■ Data for locating words and elements:
▬▬▬▬▬▬▬▬▬▬

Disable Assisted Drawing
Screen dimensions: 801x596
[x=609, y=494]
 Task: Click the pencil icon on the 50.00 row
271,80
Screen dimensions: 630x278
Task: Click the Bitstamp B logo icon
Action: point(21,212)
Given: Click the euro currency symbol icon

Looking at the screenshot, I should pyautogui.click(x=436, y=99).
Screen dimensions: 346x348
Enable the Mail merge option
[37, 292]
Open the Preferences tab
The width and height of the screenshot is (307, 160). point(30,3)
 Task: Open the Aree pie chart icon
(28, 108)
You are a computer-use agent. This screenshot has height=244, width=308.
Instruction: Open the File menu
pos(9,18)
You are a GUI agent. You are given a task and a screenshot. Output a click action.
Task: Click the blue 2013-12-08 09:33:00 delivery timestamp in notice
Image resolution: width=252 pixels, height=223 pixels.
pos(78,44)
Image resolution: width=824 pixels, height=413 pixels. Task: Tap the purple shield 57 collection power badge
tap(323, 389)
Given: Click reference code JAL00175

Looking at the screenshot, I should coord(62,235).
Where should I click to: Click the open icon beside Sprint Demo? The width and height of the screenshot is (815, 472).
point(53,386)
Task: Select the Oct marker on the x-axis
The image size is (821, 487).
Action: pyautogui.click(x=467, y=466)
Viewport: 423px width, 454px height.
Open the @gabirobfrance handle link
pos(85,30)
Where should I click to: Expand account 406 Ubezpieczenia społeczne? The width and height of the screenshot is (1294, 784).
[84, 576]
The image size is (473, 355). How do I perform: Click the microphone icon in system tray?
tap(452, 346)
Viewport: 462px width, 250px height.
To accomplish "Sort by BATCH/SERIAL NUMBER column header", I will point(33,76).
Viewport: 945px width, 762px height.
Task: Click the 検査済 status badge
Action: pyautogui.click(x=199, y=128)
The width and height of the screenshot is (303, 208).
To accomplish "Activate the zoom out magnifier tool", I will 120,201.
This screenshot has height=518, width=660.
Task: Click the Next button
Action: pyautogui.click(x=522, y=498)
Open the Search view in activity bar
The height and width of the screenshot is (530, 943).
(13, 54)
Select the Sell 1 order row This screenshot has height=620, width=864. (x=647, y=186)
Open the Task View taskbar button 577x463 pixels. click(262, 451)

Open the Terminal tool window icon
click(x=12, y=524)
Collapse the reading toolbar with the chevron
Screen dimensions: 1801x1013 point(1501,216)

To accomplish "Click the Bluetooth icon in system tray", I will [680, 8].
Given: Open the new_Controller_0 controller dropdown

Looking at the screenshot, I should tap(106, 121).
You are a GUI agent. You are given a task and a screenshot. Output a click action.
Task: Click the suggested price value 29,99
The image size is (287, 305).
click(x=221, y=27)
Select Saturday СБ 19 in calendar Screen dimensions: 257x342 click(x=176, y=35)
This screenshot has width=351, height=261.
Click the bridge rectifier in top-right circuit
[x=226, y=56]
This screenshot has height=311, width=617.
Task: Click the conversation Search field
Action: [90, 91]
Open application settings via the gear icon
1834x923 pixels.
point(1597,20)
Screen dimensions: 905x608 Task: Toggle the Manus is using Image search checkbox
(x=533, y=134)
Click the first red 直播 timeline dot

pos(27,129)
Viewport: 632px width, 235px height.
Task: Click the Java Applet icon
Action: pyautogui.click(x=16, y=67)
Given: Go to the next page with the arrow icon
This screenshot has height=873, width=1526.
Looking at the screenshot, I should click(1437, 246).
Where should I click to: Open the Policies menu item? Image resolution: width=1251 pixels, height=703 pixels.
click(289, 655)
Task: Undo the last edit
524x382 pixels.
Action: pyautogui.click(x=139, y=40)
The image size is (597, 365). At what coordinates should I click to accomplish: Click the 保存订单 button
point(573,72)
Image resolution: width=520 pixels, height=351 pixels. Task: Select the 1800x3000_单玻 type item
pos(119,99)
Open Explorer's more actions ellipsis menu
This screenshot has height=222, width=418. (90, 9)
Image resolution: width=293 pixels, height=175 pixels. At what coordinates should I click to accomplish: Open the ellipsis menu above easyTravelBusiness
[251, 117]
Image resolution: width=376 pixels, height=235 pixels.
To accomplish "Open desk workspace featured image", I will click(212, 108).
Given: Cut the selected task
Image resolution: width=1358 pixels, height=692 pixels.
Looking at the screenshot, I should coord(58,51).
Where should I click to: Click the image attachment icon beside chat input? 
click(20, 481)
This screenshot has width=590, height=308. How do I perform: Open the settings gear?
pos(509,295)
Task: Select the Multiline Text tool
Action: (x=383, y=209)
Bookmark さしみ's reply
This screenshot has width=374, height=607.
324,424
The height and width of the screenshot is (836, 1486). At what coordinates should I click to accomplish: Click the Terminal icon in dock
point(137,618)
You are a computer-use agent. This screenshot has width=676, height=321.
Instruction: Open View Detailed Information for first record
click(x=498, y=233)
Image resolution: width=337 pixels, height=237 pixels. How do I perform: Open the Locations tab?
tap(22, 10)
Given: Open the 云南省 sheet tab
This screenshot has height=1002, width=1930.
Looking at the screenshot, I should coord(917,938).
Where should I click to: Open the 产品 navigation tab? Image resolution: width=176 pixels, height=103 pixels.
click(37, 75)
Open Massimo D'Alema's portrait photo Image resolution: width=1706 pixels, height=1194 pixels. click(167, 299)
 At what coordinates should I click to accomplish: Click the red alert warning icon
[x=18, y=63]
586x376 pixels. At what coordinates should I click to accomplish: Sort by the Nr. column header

▬▬▬▬▬▬▬▬▬▬

■ Directions:
Copy out every line of the listing above, unchanged and in its original order.

■ Answer:
Disable Assisted Drawing
Screen dimensions: 801x596
[x=609, y=494]
 Task: Click the pencil icon on the 50.00 row
271,80
Screen dimensions: 630x278
Task: Click the Bitstamp B logo icon
Action: point(21,212)
Given: Click the euro currency symbol icon

Looking at the screenshot, I should pyautogui.click(x=436, y=99).
Screen dimensions: 346x348
Enable the Mail merge option
[37, 292]
Open the Preferences tab
The width and height of the screenshot is (307, 160). point(30,3)
 Task: Open the Aree pie chart icon
(28, 108)
You are a computer-use agent. This screenshot has height=244, width=308.
Instruction: Open the File menu
pos(9,18)
You are a GUI agent. You are given a task and a screenshot. Output a click action.
Task: Click the blue 2013-12-08 09:33:00 delivery timestamp in notice
Image resolution: width=252 pixels, height=223 pixels.
pos(78,44)
Image resolution: width=824 pixels, height=413 pixels. Task: Tap the purple shield 57 collection power badge
tap(323, 389)
Given: Click reference code JAL00175

Looking at the screenshot, I should coord(62,235).
Where should I click to: Click the open icon beside Sprint Demo? The width and height of the screenshot is (815, 472).
point(53,386)
Task: Select the Oct marker on the x-axis
The image size is (821, 487).
Action: pyautogui.click(x=467, y=466)
Viewport: 423px width, 454px height.
Open the @gabirobfrance handle link
pos(85,30)
Where should I click to: Expand account 406 Ubezpieczenia społeczne? The width and height of the screenshot is (1294, 784).
[84, 576]
The image size is (473, 355). How do I perform: Click the microphone icon in system tray?
tap(452, 346)
Viewport: 462px width, 250px height.
To accomplish "Sort by BATCH/SERIAL NUMBER column header", I will point(33,76).
Viewport: 945px width, 762px height.
Task: Click the 検査済 status badge
Action: pyautogui.click(x=199, y=128)
The width and height of the screenshot is (303, 208).
To accomplish "Activate the zoom out magnifier tool", I will 120,201.
This screenshot has height=518, width=660.
Task: Click the Next button
Action: pyautogui.click(x=522, y=498)
Open the Search view in activity bar
The height and width of the screenshot is (530, 943).
(13, 54)
Select the Sell 1 order row This screenshot has height=620, width=864. (x=647, y=186)
Open the Task View taskbar button 577x463 pixels. click(262, 451)

Open the Terminal tool window icon
click(x=12, y=524)
Collapse the reading toolbar with the chevron
Screen dimensions: 1801x1013 point(1501,216)

To accomplish "Click the Bluetooth icon in system tray", I will [680, 8].
Given: Open the new_Controller_0 controller dropdown

Looking at the screenshot, I should tap(106, 121).
You are a GUI agent. You are given a task and a screenshot. Output a click action.
Task: Click the suggested price value 29,99
The image size is (287, 305).
click(x=221, y=27)
Select Saturday СБ 19 in calendar Screen dimensions: 257x342 click(x=176, y=35)
This screenshot has width=351, height=261.
Click the bridge rectifier in top-right circuit
[x=226, y=56]
This screenshot has height=311, width=617.
Task: Click the conversation Search field
Action: [90, 91]
Open application settings via the gear icon
1834x923 pixels.
point(1597,20)
Screen dimensions: 905x608 Task: Toggle the Manus is using Image search checkbox
(x=533, y=134)
Click the first red 直播 timeline dot

pos(27,129)
Viewport: 632px width, 235px height.
Task: Click the Java Applet icon
Action: pyautogui.click(x=16, y=67)
Given: Go to the next page with the arrow icon
This screenshot has height=873, width=1526.
Looking at the screenshot, I should click(1437, 246).
Where should I click to: Open the Policies menu item? Image resolution: width=1251 pixels, height=703 pixels.
click(289, 655)
Task: Undo the last edit
524x382 pixels.
Action: pyautogui.click(x=139, y=40)
The image size is (597, 365). At what coordinates should I click to accomplish: Click the 保存订单 button
point(573,72)
Image resolution: width=520 pixels, height=351 pixels. Task: Select the 1800x3000_单玻 type item
pos(119,99)
Open Explorer's more actions ellipsis menu
This screenshot has height=222, width=418. (90, 9)
Image resolution: width=293 pixels, height=175 pixels. At what coordinates should I click to accomplish: Open the ellipsis menu above easyTravelBusiness
[251, 117]
Image resolution: width=376 pixels, height=235 pixels.
To accomplish "Open desk workspace featured image", I will click(212, 108).
Given: Cut the selected task
Image resolution: width=1358 pixels, height=692 pixels.
Looking at the screenshot, I should coord(58,51).
Where should I click to: Click the image attachment icon beside chat input? 
click(20, 481)
This screenshot has width=590, height=308. How do I perform: Open the settings gear?
pos(509,295)
Task: Select the Multiline Text tool
Action: (x=383, y=209)
Bookmark さしみ's reply
This screenshot has width=374, height=607.
324,424
The height and width of the screenshot is (836, 1486). At what coordinates should I click to accomplish: Click the Terminal icon in dock
point(137,618)
You are a computer-use agent. This screenshot has width=676, height=321.
Instruction: Open View Detailed Information for first record
click(x=498, y=233)
Image resolution: width=337 pixels, height=237 pixels. How do I perform: Open the Locations tab?
tap(22, 10)
Given: Open the 云南省 sheet tab
This screenshot has height=1002, width=1930.
Looking at the screenshot, I should coord(917,938).
Where should I click to: Open the 产品 navigation tab? Image resolution: width=176 pixels, height=103 pixels.
click(37, 75)
Open Massimo D'Alema's portrait photo Image resolution: width=1706 pixels, height=1194 pixels. click(167, 299)
 At what coordinates should I click to accomplish: Click the red alert warning icon
[x=18, y=63]
586x376 pixels. At what coordinates should I click to accomplish: Sort by the Nr. column header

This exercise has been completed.